Die ungarischen Wähler haben mit großer Mehrheit die Regierung von Viktor Orban abgelehnt. Sein Herausforderer Peter Magyar konnte landesweit Unzufriedenheit erfolgreich bündeln.
Zur Einordnung: Die Tisza, Ungarns zweitgrößter Fluss nach der Donau, zieht sich über 600 Kilometer durch das Land. Das Kürzel Tisza wurde für die im Jahr 2020 ins Leben gerufene Partei “Tisztelet es szabadsag” (Respekt und Freiheit) verwendet, was ihre Bekanntheit förderte.
Peter Magyar, ein 42-jähriger Jurist und ehemaliges Mitglied der Regierungspartei Fidesz ohne bedeutende Positionen, wurde 2023 deren Parteichef. Zuvor war er mit der Einflussreichen Justizministerin Judit Varga verheiratet, doch nach ihrer Trennung und dem anschließenden Familienzerfall im Jahr 2023 gerieten sowohl private als auch politische Skandale in die Schlagzeilen. Magyar wurde für heimlich aufgenommene Aufnahmen kritisiert, die sowohl persönliche Konflikte als auch interne Regierungsdiskussionen offenlegten.
Aufgrund der Affäre verließ Magyar Fidesz und gründete seine eigene Partei Tisza. Seine öffentlichen Kritiken an Orban führten zu steigender Unterstützung, sodass Tisza bei den Europawahlen 2024 mit 29,5 Prozent der Stimmen sieben Sitze im Europaparlament gewann.
Trotz lockerer Strukturen und fehlender festgelegter Agenda entwickelte sich Tisza zu einer ernstzunehmenden politischen Kraft. Mit seiner zentristisch-rechten Rhetorik, die teilweise an Fidesz erinnerte, gewann Magyar insbesondere in ländlichen Gebieten Wähler, die mit der Performance von Orbans vierten Amtszeit unzufrieden waren.
Orbans 16-jährige Herrschaft wurde zunehmend kritisch gesehen. In einer Rede von 2010 sprach er offen über den Aufbau eines zentralisierten Regierungssystems, das seine Ziele ohne Diskussion durchsetzen sollte. Diese Monopolansprüche wurden schließlich am 12. April vom Volk zurückgewiesen.

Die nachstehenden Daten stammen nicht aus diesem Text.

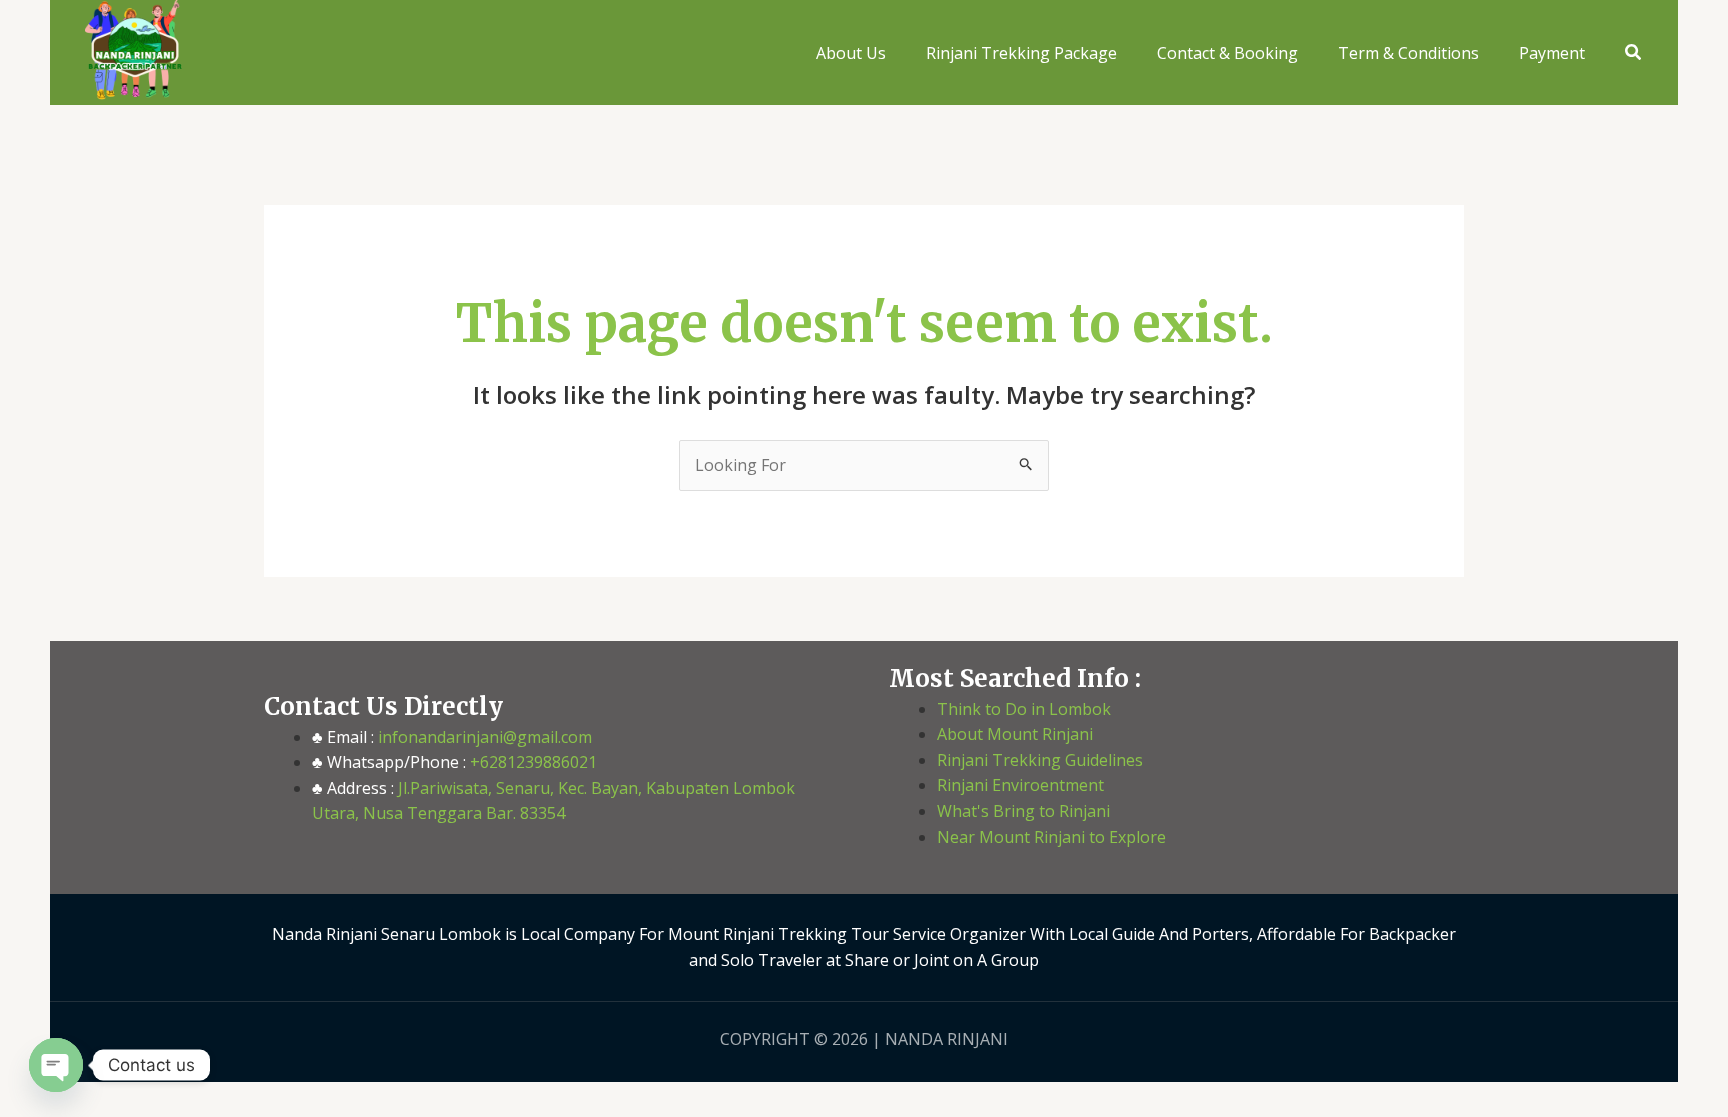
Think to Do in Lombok (1024, 709)
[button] (1634, 53)
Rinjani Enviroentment (1020, 785)
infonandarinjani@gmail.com (483, 737)
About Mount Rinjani (1015, 734)
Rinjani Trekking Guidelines (1040, 760)
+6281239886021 (531, 762)
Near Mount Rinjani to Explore (1051, 837)
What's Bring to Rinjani (1023, 811)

Faktoren wie die schleppende Sozialpolitik, anhaltende Armut und ein marodes Gesundheitssystem trugen zum Wahlerfolg Magyars bei. Ein weiterer Punkt war die weitverbreitete Korruption im Staatlichen Sektor, gegen die nur wenig ermittelt wurde.

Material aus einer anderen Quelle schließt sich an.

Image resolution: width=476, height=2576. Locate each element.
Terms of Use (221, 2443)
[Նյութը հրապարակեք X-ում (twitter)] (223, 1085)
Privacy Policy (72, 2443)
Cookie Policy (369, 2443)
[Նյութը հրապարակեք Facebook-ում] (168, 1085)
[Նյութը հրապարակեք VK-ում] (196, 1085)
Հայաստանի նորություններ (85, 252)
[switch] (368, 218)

Während des Wahlkampfs waren die Vertreibung der Central European University nach Wien und der Wechsel in der Schauspiel-Universität besonders umstritten. Zudem verfolgte Orban eine Politik, die zunehmend anti-europäisch und pro-russisch war. Wahlplakate mit kritischen Darstellungen von EU-Figuren zogen Aufmerksamkeit auf sich.

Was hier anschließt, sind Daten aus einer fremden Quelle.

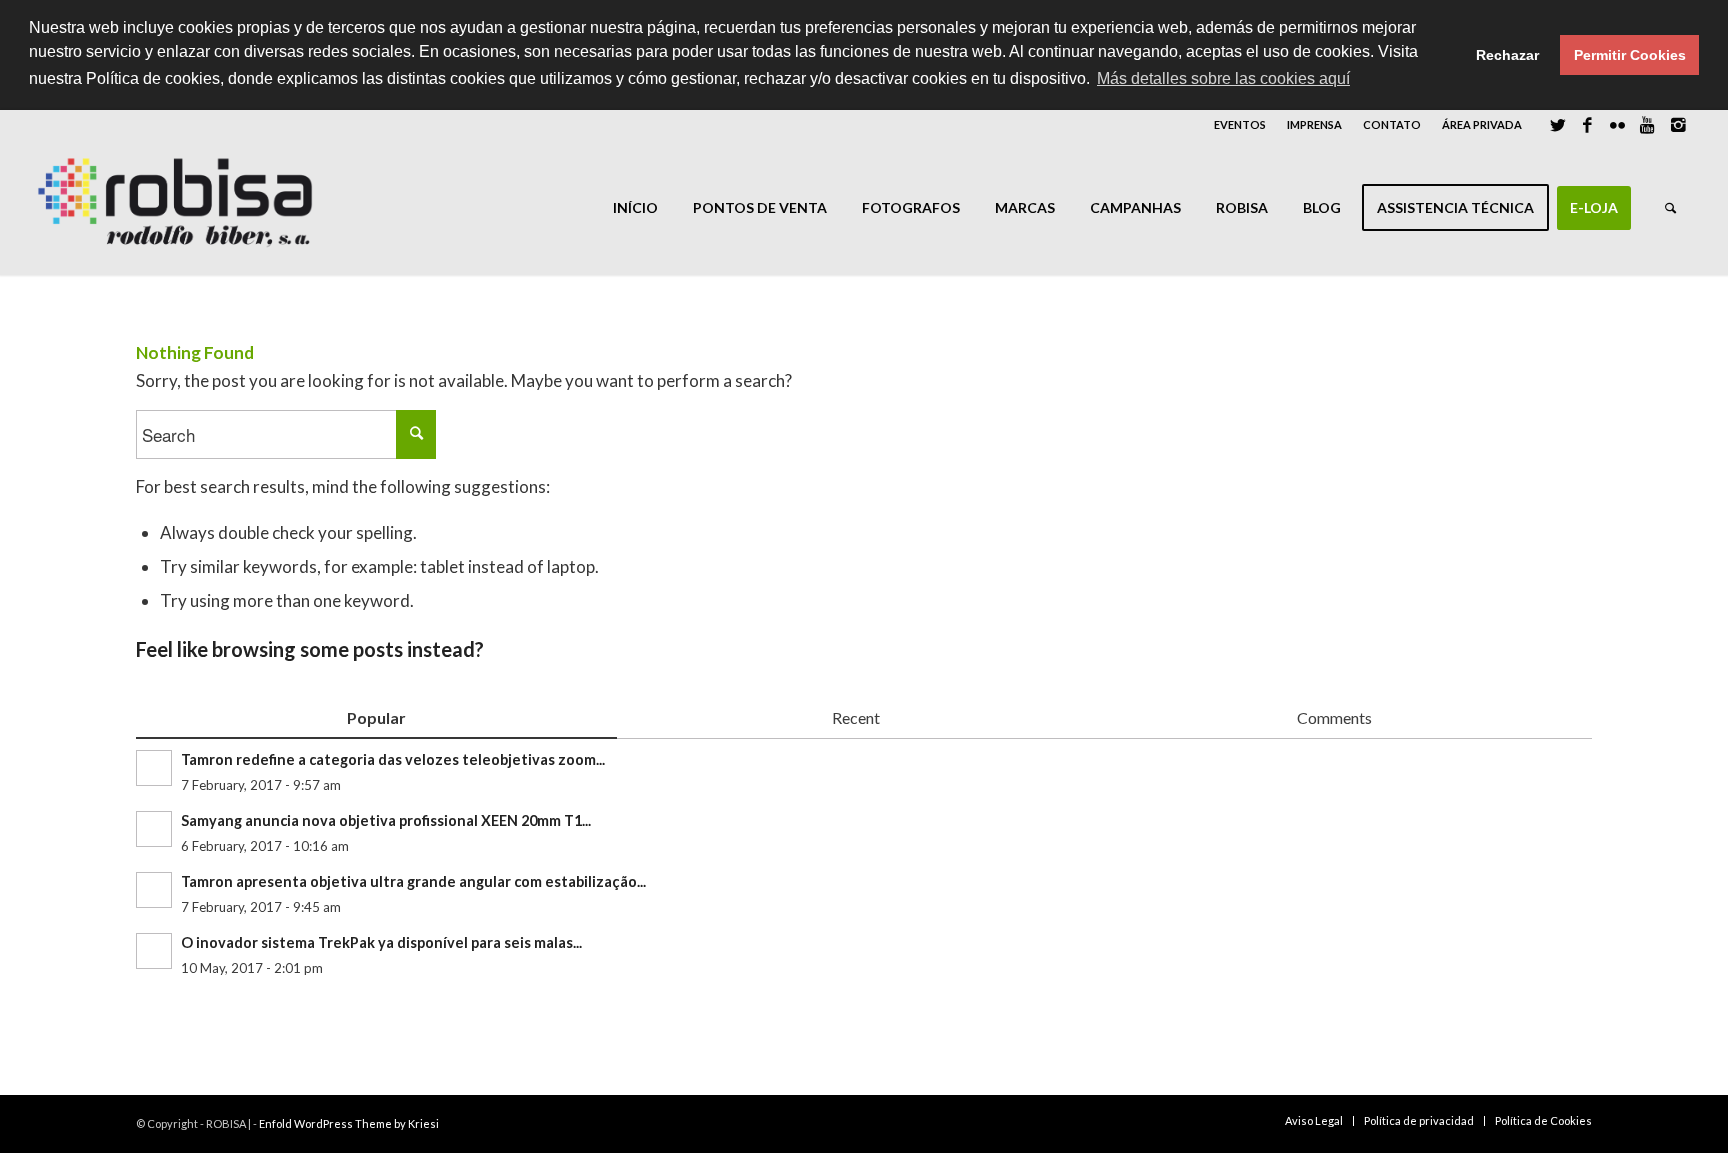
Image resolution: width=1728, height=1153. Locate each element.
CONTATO (1392, 124)
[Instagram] (1678, 125)
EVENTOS (1240, 124)
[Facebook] (1587, 125)
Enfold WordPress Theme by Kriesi (349, 1123)
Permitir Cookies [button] (1630, 55)
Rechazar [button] (1507, 55)
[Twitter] (1557, 125)
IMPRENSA (1314, 124)
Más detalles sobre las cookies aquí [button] (1223, 78)
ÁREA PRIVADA (1482, 124)
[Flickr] (1617, 125)
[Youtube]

Trotz Propaganda-Attacken gegen Magyar und Warnungen vor einem Kriegseintritt durch eine neue Regierung kam es zu einer unerwarteten Wendung, als US-Vizepräsident J. D. Vance Orbans Führungsqualitäten lobte. Dennoch siegte Peter Magyar mit deutlichem Vorsprung.
Magyars Sieg bringt Ungarn politische Unsicherheiten und stellt Fragen zur zukünftigen Regierungsführung, EU-Beziehungen sowie zum Umgang mit Russland und der Ukraine.
György Dalos, geboren 1943 in Budapest, ist Schriftsteller und Historiker. Zu seinen Werken gehören “Das System Orbán: Die autoritäre Verwandlung Ungarns” (2022) und “Neutralität und Kaiserschmarrn. Eine Geschichte Österreichs seit 1945” (2025).